This is a quick Indian curry dish which combines taro root with curd and is quiet delicious.It can be served as a main dish with any Indian flat bread or rice. Also, being no onion no garlic recipe people can have it while fasting too (some people eat arbi during fasts).
Serves: 3-4
Ingredients:
250 gms Arbi (Taro root)
1 cup curd
2 cups water
¼ teaspoon Jeera (cumin)
¼ teaspoon saunf (fennel seeds)
⅛ teaspoon methi dana (fenugreek seeds)
⅛ teaspoon Kalonji (nigella seeds)
¼ teaspoon turmeric
Hing a pinch (asafoetida)
1 tablespoon oil
Salt to taste
Directions:
- Wash the arbi thoroughly and boil it in the pressure cooker putting in some water to cover it.
- 2-3 whistles is good enough to cook the arbi.
- Let the arbi stand for few minutes so that it is not too hot and peel it.
- Whisk the curd and then add water to it.
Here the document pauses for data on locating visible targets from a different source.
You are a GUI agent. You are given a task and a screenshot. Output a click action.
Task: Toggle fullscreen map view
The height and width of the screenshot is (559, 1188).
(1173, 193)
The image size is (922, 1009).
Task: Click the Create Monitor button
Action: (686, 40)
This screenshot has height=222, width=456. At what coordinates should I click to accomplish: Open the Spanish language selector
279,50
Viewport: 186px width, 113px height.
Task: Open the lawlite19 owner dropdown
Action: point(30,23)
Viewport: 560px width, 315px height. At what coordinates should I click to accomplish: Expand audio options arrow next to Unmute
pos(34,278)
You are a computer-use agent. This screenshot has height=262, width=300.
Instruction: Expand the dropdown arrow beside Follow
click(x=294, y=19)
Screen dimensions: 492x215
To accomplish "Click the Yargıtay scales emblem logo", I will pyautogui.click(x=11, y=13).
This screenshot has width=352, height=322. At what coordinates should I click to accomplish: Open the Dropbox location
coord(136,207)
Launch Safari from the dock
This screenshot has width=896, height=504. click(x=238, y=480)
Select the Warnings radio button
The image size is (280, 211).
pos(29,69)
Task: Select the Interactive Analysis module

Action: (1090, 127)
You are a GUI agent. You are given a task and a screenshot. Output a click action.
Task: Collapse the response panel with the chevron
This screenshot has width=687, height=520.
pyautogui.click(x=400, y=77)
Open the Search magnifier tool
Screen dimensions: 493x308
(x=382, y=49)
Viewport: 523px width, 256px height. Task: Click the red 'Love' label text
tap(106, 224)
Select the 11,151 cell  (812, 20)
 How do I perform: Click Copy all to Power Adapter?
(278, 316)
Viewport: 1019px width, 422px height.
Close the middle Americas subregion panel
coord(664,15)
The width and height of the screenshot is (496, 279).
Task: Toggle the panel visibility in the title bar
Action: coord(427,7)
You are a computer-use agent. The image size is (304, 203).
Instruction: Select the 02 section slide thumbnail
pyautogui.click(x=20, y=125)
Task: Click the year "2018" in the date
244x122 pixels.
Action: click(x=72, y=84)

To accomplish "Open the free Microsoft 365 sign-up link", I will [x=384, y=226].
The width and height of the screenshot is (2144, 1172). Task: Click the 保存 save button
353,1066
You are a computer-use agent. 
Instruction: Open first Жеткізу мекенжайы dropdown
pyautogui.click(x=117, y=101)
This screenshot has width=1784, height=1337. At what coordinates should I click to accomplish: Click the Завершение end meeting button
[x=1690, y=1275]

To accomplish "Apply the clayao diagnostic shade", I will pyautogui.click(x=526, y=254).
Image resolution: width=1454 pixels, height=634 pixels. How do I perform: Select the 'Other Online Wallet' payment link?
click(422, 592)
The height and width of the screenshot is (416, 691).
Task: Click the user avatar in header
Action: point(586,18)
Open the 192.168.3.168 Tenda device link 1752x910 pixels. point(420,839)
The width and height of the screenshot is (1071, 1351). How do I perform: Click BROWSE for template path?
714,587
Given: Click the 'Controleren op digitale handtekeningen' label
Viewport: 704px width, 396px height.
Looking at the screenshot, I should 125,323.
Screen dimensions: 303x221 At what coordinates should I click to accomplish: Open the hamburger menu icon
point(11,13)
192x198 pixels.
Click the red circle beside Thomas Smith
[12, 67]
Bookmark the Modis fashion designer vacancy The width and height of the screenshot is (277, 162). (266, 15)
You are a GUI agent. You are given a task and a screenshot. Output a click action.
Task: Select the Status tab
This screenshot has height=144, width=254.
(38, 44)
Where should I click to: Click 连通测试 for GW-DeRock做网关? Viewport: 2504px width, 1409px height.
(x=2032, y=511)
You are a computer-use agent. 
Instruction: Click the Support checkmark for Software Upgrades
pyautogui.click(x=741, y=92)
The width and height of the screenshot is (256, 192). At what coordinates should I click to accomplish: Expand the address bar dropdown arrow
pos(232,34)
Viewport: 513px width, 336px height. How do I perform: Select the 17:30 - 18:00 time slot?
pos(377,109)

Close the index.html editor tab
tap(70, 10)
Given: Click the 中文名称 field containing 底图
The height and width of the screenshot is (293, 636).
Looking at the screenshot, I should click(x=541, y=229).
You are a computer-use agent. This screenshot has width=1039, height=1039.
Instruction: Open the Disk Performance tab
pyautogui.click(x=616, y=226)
- Heat a medium saucepan and then add oil.
- When the oil is heated up, put in all the spices and hing.
- Once the spices splutter, add salt and turmeric.
- Fry the arbi for 2 mins so that it is coated with spices.
- Turn off the heat and add whisked curd. Stir to combine.
- Now turn on the heat to low- medium flame and let the curry come to boil. It will take 8-10 mins.
- Once, the curry starts boiling keep it on low flame another two minutes to blend in all flavours.
- Garnish with fresh green coriander and serve.
Tips:
- Make sure you add curd after turning off the flame.